Ancel Keys deserves the lion’s share of credit for convincing us that cholesterol levels predict heart disease and that dietary fat is a killer. Keys ran the Laboratory of Physiological Hygiene at the University of Minnesota and considered it his franchise, as he would tell Time magazine, “to find out why people get sick before they got sick.” He became famous during World War II by developing the K ration for combat troops—the “K,” it is said, stood for “Keys.” He spent the later war years doing the seminal study of human starvation, using conscientious objectors as his subjects.

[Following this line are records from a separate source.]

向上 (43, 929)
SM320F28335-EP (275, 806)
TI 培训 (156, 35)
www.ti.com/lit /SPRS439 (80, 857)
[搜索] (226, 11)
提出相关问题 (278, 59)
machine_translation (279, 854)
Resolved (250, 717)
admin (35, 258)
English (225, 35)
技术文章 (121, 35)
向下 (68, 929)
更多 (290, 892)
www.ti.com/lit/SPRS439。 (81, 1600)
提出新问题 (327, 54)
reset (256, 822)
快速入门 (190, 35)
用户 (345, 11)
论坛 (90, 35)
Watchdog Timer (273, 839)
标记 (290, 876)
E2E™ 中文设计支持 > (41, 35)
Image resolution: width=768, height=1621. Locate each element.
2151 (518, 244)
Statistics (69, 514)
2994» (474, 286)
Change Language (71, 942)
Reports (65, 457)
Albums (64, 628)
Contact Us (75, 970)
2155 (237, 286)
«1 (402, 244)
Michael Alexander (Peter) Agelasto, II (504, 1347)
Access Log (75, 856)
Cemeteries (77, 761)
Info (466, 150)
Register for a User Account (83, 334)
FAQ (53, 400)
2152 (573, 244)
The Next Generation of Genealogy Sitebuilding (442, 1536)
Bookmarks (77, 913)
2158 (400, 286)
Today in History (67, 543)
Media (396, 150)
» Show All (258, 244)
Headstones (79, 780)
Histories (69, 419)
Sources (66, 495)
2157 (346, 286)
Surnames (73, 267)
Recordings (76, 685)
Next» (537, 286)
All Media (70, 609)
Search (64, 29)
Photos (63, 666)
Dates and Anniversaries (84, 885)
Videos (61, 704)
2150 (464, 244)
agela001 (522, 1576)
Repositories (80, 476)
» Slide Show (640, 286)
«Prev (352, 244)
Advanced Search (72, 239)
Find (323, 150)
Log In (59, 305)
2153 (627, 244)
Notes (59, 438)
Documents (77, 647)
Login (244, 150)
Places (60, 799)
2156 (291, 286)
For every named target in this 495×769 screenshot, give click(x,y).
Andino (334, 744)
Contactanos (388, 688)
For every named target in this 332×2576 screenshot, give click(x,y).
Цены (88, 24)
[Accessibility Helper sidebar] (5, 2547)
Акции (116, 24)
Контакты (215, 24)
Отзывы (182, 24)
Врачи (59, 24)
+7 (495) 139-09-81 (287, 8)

He then documented the experience, along with the world’s accumulated knowledge on starvation, in The Biology of Human Starvation, a fourteen-hundred-page tome that cemented Keys’s reputation. (I’ll talk more about Keys’s remarkable starvation study in chapter 15.)

Keys’s abilities as a scientist are arguable—he was more often wrong than right—but his force of will was indomitable. Henry Blackburn, his longtime collaborator at Minnesota, described him as “frank to the point of bluntness, and critical to the point of sharpness.” David Kritchevsky, who studied cholesterol metabolism at the Wistar Institute in Philadelphia and was a competitor, described Keys as “pretty ruthless” and not a likely winner of any “Mr. Congeniality” awards. Certainly, Keys was a relentless defender of his own hypotheses; he minced few words when he disagreed with a competitor’s interpretation of the evidence, which was inevitably when the evidence disagreed with his hypothesis.